▶ Assignment:
Copy, from the material below, every line in which the word "Switch" can be found.
(Recorded data Opens)
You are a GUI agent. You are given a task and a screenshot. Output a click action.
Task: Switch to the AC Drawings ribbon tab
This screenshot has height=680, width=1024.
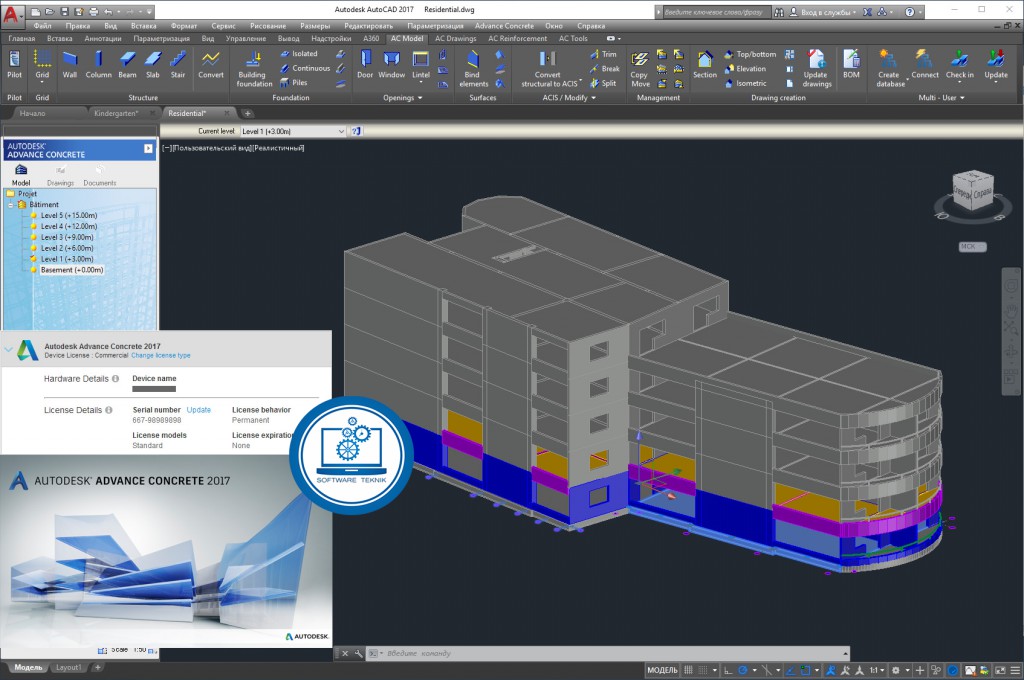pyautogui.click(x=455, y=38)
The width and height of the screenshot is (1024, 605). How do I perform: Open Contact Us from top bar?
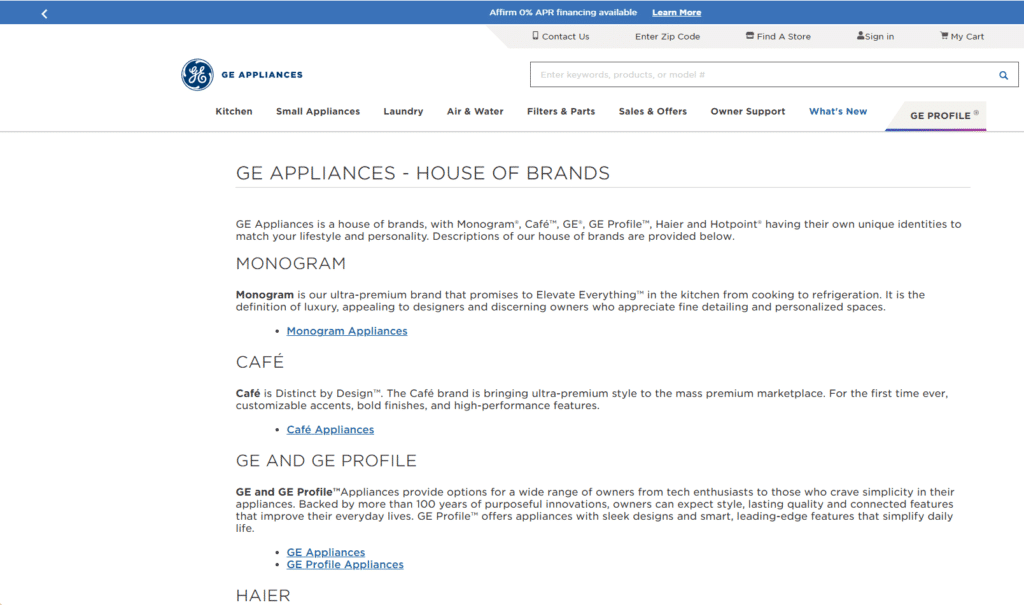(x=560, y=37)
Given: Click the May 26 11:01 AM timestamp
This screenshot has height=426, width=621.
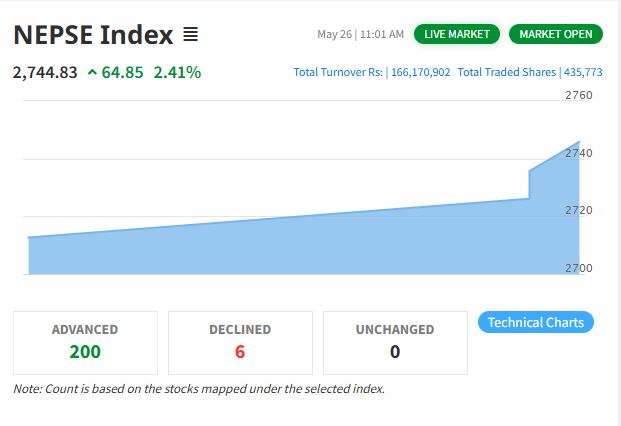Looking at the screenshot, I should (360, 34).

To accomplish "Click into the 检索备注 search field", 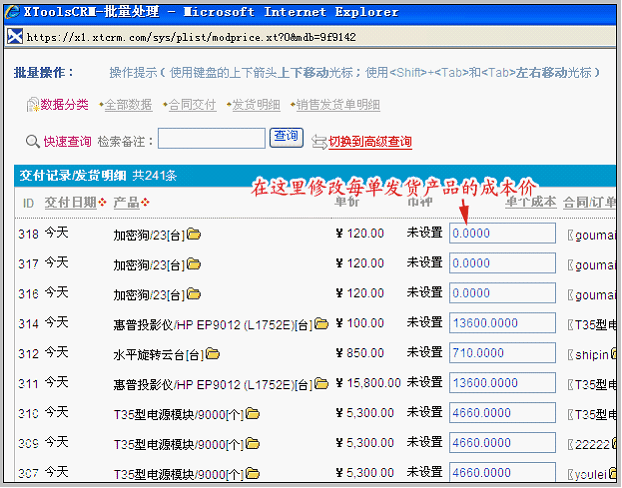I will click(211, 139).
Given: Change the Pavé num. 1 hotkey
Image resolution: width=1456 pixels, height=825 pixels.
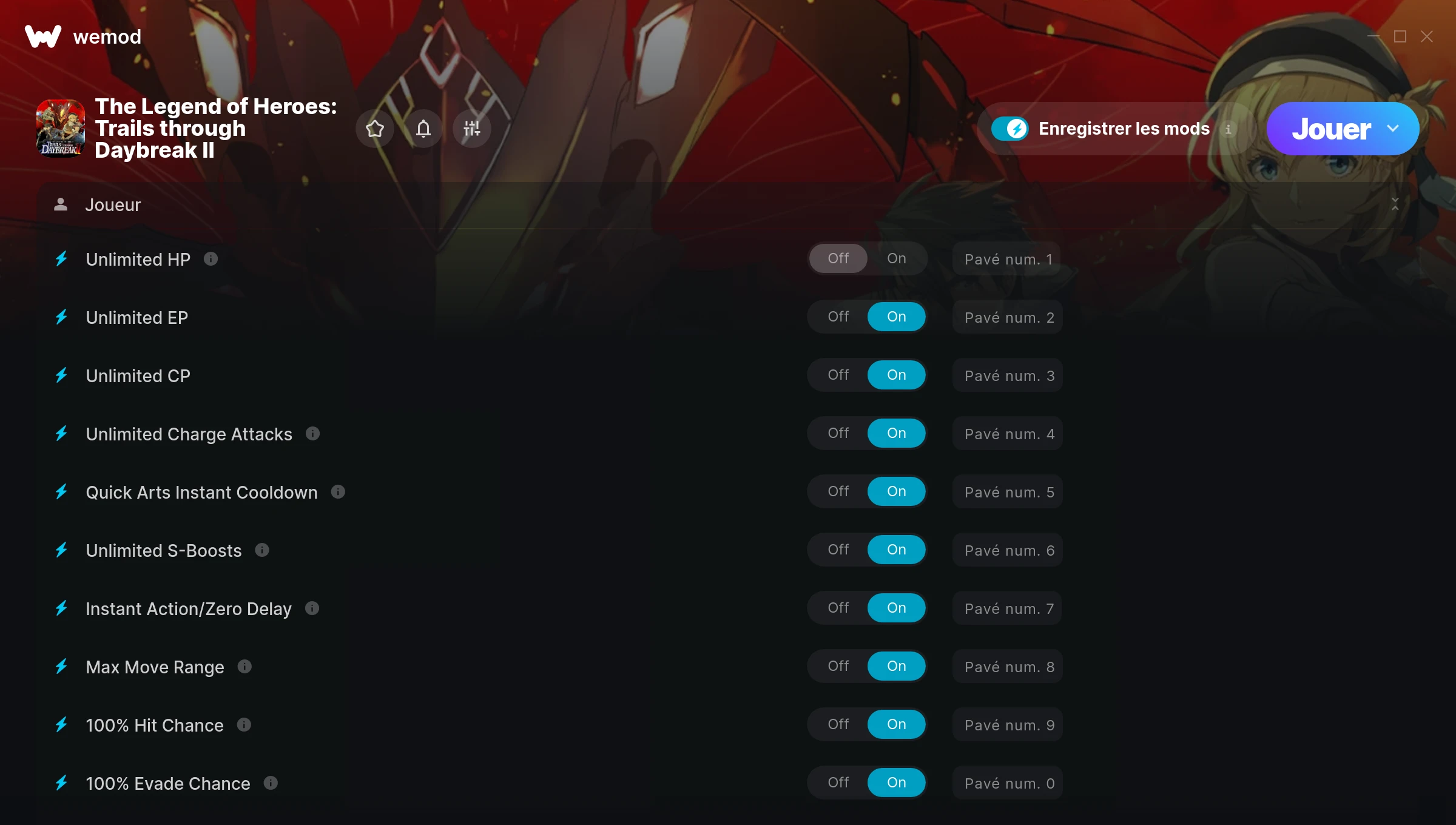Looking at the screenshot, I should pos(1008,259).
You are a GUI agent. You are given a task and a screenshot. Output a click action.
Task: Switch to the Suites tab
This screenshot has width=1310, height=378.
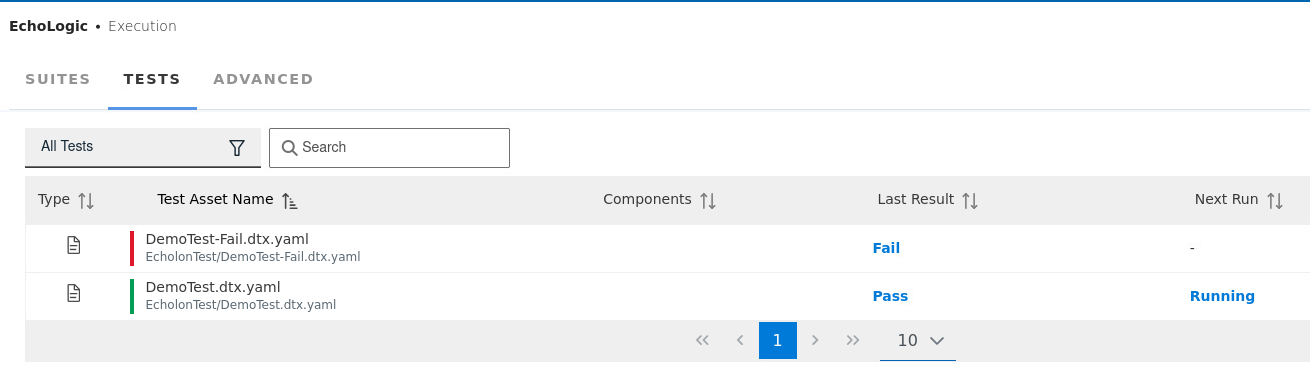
(Recorded data Closes)
▶ Solution:
Task: Switch to the AC Drawings ribbon tab
Task: Switch to the Suites tab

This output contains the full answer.